More than 5,200 climate strikes will be held in 156 countries around the world from Sept. 20 to Sept. 27, 2019 as part of the Global Climate Strike inspired by 16-year-old Swedish climate activist Greta Thunberg, who called for immediate action on climate change on Twitter.
The strike comes after children from the Fridays For Future movement walked out of schools in May to demand action against global warming, asking adults to join them the next time.
Anxious about their future on a hotter planet and angry at world leaders for failing to arrest the crisis, masses of young people poured into the streets on every continent on Friday, Sept. 20 for a day of global climate protests. Organisers estimated the turnout to be around four million in thousands of cities and towns worldwide.
It was the first time that children and young people had demonstrated to demand climate action in so many places and in such numbers around the world.
They turned out in force in Berlin, where the police estimated 100,000 participants, with similar numbers in Melbourne and London. In New York City, an estimated 60,000 people snaked through the narrow streets of Lower Manhattan. By the dozens in some places, and by the tens of thousands in others, young people demonstrated in cities like Manila, Kampala and Rio de Janeiro. A group of scientists rallied in Antarctica.
“You had a future, and so should we,” demonstrators chanted as they marched through New York City.
Banners in Kenya’s capital, Nairobi, ranged from serious to humorous.

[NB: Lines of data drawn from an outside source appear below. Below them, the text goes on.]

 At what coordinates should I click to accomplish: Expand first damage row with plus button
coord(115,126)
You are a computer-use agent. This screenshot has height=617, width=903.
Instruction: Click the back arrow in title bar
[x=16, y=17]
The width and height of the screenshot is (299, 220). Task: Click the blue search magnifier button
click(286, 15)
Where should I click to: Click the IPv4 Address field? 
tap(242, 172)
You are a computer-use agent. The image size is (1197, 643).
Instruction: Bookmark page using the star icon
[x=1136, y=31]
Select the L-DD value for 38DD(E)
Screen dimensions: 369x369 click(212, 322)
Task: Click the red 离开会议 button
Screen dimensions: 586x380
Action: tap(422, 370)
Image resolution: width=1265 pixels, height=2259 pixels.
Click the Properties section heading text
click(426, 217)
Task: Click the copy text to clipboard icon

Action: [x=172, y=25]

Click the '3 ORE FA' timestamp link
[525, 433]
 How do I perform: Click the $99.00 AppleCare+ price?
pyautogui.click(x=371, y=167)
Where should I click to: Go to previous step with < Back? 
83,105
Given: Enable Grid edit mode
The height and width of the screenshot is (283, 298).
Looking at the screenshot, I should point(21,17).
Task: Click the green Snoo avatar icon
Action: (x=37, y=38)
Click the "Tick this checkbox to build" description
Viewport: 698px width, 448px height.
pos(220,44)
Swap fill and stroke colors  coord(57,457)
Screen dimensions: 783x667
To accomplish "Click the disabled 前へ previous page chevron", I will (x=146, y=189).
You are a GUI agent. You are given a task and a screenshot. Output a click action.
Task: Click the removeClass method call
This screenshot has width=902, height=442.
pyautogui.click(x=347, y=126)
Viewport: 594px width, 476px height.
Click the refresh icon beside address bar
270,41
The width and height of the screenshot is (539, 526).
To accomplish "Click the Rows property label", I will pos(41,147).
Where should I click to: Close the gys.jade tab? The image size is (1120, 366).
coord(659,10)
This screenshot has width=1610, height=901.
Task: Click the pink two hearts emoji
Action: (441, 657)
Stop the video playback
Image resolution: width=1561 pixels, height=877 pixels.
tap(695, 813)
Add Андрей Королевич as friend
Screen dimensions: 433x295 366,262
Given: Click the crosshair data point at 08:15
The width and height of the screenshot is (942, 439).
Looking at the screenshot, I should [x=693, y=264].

One read, “Climate Emergency Now.” Another said, “This planet is getting hotter than my imaginary boyfriend.” In Mumbai, children in oversize raincoats marched in the rain. A sign in Berlin declared, “Stop the Global Pyromania.”
“Right now, we are the ones who are making a difference. If no one else will take action, then we will,” Thunberg told demonstrators in New York City. “We demand a safe future. Is that really too much to ask?”
Whether this global action solves the problem that the protesters have identified – arresting greenhouse gas emissions to stave off a climate catastrophe – now depends on how effectively climate advocates can turn Friday’s momentum into sustained political pressure on governments and companies that produce those emissions.
“In no way is today the end goal but is only a catalyst for future mobilisation,” said Azalea Danes, 16, a high school student in New York City. “We will continue to strike.”
Megan Mullin, a political scientist at Duke University, said that would be crucial.
“The challenge is translating something that is a global movement into a kind of concentrated political pressure that can influence government decisions,” she said. “It needs to be translated to influencing decision makers who aren’t already convinced.”
The protests were also notable for where they didn’t take place: China, which is currently the biggest greenhouse gas emitter of all.
Fridays For Future started in 2018 following the call by Thunberg, who protested against the lack of climate action in front of the Swedish parliament every day for three weeks during school hours.
The strike comes ahead of UN Climate Action Summit 2019, which will start in New York on September 23.